Grace Vitaglione, Podcast Director

The following is an abridged version of this semester’s episode of Ripped From the Wall, AWOL’s investigative news podcast. To listen to the full version of the story, including additional interviews and narration, you can listen to the audio file below, find it on Spotify, or download it wherever you find podcasts.

This semester, Ripped from the Wall dove into the story of Reno, the lost city that Fort Reno Park and Alice Deal Middle School in Tenleytown were built on in the mid 1900s. The story of what happened to this primarily Black community is one that embodies the hidden violences of Washington’s development.

Neil Flanagan, a scholar on Ward 3’s history, said Reno began as a former slave plantation that was sold off in parts until it became a small farming community. Black farmers formed a community in the area. A small group of wealthy African Americans moved there later on, bringing connections and more legal power. But as white suburbs rose up around Reno, the people moving there wanted neighborhoods without Black people.

A group of white landowners convened in February 1924 and decided to clear Reno. They were backed by the Chevy Chase Land Company, a major landowner and patron of Frederick Law Olmstead, Jr., the architect who designed American University’s campus. A prominent African American lawyer named James Neil fought back.

“He’s able to successfully expose what a farce these plans are,” said Flanagan.

Neil started to lose when the same group of landowners were able to get small projects approved for funding, and stipulated that those projects had to be built in Reno. From there, the community was slowly cleared as developers bought up land.

Flanagan said that while it’s important to know about the racist actions taken against Reno, the specific violence is not the point.

“It’s really important to understand not just that but what was lost and the complexity of that community,” he said.

James Fisher spoke October 23 at a rally for affordable housing, where he told the story of how his family’s land was taken. Fisher’s grandfather is Captain George Pointer, the last superintendent of the Potomac Canal Company at Great Falls. Pointer was born into slavery and bought his own freedom when he was 18.

Pointer bought land in Northwest Washington that remained in his family for decades. But as white families moved to the area, developers started to create white only neighborhoods. The federal government used eminent domain to buy Pointer’s land in the 1920s to build a school for white children.

“The taking of that land destroyed my family,” said Pointer.

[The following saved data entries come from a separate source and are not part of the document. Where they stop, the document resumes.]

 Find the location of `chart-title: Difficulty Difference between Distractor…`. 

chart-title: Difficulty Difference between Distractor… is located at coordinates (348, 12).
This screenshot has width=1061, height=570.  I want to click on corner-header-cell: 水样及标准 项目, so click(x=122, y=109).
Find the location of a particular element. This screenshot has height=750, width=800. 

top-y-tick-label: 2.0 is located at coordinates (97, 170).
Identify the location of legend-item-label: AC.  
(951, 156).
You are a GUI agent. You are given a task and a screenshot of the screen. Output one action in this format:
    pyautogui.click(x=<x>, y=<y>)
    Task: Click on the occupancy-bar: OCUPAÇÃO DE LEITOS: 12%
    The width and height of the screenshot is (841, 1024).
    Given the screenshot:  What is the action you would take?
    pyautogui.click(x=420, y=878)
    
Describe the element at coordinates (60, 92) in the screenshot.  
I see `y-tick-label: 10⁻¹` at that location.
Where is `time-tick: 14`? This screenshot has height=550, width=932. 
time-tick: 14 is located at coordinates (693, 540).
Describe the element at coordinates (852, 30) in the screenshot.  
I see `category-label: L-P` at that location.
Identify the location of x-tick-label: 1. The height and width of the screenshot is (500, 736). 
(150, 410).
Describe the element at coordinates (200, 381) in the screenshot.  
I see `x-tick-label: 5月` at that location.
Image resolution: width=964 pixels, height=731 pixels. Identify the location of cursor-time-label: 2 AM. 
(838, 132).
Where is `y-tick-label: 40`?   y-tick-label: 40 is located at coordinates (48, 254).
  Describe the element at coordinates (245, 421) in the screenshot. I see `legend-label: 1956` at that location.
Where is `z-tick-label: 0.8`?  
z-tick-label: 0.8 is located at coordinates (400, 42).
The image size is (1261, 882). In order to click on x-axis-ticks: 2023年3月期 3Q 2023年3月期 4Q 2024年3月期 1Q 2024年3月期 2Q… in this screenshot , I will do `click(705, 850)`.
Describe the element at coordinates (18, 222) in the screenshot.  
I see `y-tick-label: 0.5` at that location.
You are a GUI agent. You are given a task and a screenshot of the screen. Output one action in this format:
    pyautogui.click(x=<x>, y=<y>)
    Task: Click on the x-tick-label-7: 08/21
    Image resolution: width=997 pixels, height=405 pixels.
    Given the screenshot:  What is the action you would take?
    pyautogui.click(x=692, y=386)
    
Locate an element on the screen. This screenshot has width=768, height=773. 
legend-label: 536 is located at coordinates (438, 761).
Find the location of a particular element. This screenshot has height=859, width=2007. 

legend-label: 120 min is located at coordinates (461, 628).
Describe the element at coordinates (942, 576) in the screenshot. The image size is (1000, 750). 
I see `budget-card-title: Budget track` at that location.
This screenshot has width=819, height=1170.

Fisher campaigned for the renaming of the park where his ancestor’s land used to be: it’s now Lafayette Pointer Park instead of Lafayette Park. But the remains of the cottage where Pointer lived were destroyed, because the area was a popular spot for canoeing.

The systematic displacement of Black communities in Washington has deep psychological effects, said Professor Charles Jermaine Jones, who teaches English at AU. He also said these mental effects are tied to legacies of slavery.

”There’s a mindset of not belonging.” Jones said. “And gentrification is a reminder of that not belonging.”

Some Washington residents today are fighting for housing justice. At the rally where Fisher spoke, students from Woodrow Wilson High School campaigned for affordable housing in Ward 3.

“We need to raise awareness about Reno,” said Salif Bumbaugh, a senior at the school. “It’s a large neighborhood that was dismantled and residents have no idea.”